Lyrics Pathetic & Humorous from A to Z (With ALS)
London: Frederick Warne & Co., 1908.


Lyrics Pathetic & Humorous from A to Z (With ALS)
London: Frederick Warne & Co., 1908. First edition. Publisher's original quarter straw cloth over pictorial paper boards. Beveled edges. Clipped photo of Dulac mounted to front flyleaf. Minor surface rubbing to front board with loss of a few letters of illustrators name, otherwise a near fine copy. Slim quarto (10 1/2 x 8 1/4 in; 268 x 208 mm). Unpaginated. Twenty-four full color plates on glossy paper, with limerick verses, to rectos only. Title page vignette. Illustrated endpapers.
Accompanied by an Autograph Letter Signed from Dulac to Edward Cahen dated March 2, 1918 in reference to powdered gold pigment used for illustration background color. Dulac and Cahen (a metallurgist, mineralist, and paint manufacturer) had exchanged earlier letters on the subject. It is thought that gold pigment was in short supply during the WWI and still difficult to acquire. With transmittal envelope dated February 12, 1918 tipped-in to rear.
The note reads in full:
"Dear Mr. Cahen:
Excuse hasty note. I have been very busy & worried lately. Thence apparent negligence. Forgive me. No. I do not mind an initial expense. I said before that I would not expect you to be out of pocket, in addition to a ton of time on my account.

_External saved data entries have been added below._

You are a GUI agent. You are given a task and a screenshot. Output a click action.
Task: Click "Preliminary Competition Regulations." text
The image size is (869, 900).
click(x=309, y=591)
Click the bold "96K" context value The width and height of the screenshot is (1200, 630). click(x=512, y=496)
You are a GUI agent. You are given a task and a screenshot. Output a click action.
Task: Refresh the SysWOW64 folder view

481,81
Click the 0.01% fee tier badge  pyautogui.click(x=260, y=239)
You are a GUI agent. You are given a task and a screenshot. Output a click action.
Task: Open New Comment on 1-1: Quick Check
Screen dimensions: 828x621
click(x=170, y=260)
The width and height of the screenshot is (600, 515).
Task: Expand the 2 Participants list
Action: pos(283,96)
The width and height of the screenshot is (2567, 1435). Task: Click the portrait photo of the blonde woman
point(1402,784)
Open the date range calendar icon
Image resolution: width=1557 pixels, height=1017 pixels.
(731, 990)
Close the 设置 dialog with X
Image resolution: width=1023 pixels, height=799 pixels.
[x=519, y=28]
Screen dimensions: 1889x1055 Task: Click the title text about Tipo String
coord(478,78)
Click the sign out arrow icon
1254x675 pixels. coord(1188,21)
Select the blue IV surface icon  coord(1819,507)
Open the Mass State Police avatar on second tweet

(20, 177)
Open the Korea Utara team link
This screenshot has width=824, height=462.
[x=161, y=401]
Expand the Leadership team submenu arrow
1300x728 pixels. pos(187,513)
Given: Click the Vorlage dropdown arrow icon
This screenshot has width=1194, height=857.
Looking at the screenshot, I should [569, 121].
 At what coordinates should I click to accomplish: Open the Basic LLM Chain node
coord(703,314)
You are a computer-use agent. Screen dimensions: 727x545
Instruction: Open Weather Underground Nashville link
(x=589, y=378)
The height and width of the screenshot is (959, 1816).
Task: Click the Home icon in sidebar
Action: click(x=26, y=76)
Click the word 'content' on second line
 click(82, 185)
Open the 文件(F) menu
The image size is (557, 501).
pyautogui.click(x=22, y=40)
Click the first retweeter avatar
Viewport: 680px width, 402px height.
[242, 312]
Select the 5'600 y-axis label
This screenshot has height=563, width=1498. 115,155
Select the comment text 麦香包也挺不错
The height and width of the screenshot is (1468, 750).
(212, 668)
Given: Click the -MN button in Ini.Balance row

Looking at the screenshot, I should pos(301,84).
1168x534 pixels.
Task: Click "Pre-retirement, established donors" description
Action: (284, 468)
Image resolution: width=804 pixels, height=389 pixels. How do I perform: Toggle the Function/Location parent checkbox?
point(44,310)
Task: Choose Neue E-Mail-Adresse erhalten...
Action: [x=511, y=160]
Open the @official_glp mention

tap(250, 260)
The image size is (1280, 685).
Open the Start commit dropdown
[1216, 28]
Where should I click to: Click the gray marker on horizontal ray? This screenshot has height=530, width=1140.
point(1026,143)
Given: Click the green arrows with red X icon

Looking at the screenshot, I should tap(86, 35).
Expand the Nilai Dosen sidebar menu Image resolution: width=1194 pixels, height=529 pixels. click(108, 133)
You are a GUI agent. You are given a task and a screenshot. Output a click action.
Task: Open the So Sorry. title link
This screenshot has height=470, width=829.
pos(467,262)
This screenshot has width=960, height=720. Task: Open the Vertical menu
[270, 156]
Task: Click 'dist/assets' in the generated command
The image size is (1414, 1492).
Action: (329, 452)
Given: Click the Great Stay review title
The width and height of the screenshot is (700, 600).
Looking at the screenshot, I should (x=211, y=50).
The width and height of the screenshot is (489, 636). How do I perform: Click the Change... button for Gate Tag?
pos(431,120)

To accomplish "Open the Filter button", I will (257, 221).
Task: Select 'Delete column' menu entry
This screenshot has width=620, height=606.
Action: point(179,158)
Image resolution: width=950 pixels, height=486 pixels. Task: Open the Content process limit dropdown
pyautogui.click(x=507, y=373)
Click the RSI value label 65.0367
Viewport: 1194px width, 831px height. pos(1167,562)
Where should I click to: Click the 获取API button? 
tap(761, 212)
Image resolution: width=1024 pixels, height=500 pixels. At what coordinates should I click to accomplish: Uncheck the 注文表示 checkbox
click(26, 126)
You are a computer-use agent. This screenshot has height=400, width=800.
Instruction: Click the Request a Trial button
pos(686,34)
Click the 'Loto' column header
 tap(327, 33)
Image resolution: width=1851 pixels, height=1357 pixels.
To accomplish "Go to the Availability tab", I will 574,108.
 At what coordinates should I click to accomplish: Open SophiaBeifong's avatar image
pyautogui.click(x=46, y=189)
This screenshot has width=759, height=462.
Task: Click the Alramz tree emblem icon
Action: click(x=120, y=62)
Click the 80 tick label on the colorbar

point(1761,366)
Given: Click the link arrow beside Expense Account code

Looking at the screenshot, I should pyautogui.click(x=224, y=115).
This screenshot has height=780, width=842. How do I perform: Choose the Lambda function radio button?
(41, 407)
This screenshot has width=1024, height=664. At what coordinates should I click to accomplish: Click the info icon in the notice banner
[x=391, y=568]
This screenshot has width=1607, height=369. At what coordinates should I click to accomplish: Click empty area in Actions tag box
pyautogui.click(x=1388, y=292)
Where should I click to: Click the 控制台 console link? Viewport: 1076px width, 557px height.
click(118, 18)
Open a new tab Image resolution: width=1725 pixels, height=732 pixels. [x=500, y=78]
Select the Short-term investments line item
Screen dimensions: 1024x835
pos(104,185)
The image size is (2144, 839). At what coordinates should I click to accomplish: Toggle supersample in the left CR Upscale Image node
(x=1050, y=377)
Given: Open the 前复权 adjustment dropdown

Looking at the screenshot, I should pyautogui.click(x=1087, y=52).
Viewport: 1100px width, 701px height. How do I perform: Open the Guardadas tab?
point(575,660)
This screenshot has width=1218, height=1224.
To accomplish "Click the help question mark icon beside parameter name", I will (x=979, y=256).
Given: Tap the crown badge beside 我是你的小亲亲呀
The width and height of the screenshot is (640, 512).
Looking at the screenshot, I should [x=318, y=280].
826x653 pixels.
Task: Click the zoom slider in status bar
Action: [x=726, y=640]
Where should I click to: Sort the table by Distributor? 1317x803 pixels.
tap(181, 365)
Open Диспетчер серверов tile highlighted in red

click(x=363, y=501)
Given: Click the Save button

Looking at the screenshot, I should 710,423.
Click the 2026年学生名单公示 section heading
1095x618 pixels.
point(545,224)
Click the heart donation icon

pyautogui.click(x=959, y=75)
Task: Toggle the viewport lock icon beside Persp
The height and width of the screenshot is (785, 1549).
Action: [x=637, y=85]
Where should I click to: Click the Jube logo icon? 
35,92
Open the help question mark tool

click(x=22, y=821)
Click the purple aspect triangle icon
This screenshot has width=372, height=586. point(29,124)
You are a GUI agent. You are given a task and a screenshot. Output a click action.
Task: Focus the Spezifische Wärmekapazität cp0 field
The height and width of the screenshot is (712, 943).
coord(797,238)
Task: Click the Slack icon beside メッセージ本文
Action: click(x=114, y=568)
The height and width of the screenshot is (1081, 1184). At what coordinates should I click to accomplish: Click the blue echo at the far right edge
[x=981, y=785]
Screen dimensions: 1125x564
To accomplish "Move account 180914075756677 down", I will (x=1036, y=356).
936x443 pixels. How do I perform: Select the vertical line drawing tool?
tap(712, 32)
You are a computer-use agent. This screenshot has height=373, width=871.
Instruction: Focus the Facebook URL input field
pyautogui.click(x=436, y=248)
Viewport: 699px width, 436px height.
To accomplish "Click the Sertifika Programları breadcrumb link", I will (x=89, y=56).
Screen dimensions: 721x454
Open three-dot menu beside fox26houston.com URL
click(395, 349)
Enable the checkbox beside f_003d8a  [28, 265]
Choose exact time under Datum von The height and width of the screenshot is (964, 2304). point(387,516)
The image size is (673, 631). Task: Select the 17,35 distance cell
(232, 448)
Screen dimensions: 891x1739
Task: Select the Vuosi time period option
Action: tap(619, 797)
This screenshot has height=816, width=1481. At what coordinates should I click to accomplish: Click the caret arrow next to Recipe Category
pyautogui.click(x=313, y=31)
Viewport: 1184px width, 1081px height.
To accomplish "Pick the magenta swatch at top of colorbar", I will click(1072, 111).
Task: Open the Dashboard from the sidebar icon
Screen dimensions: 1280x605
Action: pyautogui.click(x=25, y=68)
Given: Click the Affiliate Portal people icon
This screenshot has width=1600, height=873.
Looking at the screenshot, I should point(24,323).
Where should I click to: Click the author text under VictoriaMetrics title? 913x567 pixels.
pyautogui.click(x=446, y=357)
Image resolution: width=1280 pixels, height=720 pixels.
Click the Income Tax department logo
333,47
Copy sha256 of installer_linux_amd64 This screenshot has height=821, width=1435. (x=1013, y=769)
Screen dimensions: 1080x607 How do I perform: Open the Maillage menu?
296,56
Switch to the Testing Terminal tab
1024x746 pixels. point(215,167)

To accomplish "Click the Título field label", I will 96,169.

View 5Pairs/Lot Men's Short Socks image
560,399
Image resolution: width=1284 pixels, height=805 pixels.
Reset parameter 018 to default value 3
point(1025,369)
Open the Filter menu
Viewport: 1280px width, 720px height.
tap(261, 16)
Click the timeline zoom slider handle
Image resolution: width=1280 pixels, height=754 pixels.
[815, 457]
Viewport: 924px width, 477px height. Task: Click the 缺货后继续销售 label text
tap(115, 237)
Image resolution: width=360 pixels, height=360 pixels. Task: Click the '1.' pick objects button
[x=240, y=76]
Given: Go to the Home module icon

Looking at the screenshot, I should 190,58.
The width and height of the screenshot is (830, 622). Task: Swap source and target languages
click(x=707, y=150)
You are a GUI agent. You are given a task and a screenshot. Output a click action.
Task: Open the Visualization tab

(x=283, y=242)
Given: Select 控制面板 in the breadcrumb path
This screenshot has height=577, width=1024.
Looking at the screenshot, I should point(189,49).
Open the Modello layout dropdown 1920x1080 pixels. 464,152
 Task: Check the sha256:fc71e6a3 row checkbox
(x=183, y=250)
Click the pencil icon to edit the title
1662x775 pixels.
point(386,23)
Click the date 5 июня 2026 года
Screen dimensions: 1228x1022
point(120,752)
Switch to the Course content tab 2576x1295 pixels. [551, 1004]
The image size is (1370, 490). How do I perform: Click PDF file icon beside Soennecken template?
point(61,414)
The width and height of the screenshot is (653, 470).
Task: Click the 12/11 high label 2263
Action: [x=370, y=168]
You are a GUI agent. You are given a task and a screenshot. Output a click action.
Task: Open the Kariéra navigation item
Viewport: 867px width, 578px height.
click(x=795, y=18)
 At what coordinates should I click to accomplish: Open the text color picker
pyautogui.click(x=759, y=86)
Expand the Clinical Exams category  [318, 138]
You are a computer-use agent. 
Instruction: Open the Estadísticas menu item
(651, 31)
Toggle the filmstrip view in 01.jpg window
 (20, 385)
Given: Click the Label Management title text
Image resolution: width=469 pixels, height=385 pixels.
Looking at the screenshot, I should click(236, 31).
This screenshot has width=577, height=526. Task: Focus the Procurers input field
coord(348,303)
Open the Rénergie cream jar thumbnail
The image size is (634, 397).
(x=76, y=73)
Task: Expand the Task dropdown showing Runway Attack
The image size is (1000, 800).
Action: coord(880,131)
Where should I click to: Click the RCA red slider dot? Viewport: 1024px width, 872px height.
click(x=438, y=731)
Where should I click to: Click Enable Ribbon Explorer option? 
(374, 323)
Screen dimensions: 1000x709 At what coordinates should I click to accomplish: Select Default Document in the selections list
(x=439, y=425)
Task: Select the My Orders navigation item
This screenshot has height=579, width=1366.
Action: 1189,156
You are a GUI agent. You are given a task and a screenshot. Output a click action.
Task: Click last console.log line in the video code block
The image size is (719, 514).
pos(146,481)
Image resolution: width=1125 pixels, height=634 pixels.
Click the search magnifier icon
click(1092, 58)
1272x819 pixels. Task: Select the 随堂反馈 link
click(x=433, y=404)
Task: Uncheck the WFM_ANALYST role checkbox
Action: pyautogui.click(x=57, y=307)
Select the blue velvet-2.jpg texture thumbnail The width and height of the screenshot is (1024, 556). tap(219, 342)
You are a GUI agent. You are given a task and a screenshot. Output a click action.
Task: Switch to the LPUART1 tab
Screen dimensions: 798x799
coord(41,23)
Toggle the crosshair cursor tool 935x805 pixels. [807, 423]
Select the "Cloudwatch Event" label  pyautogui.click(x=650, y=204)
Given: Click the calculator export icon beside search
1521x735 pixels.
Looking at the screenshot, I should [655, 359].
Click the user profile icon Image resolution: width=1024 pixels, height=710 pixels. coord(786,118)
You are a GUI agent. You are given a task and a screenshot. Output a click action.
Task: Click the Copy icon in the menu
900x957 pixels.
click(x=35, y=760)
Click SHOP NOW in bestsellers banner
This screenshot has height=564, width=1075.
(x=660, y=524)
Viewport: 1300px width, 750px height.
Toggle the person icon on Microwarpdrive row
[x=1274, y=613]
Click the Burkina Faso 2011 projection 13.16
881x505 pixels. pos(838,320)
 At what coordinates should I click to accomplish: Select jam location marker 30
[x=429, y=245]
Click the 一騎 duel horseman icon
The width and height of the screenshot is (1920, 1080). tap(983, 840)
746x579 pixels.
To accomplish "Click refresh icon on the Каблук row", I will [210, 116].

A thousand thanks for your kindness. Yours,
Edmund Dulac
Why is the gold brown"
The work of the two on this book was a success. "The rollicking figures that illustrate Dulac's alphabet book are, with those of Arabian Nights, among the most delightful of his book pictures. His work here shows his most individual style, his own way of doing things when unhampered by the limitations of a story or of a publisher... seldom did Dulac fail to tuck some whimsy into his book pictures, but the comic style which he launched... achieved sure triumph in the Lyrics" (Hughey).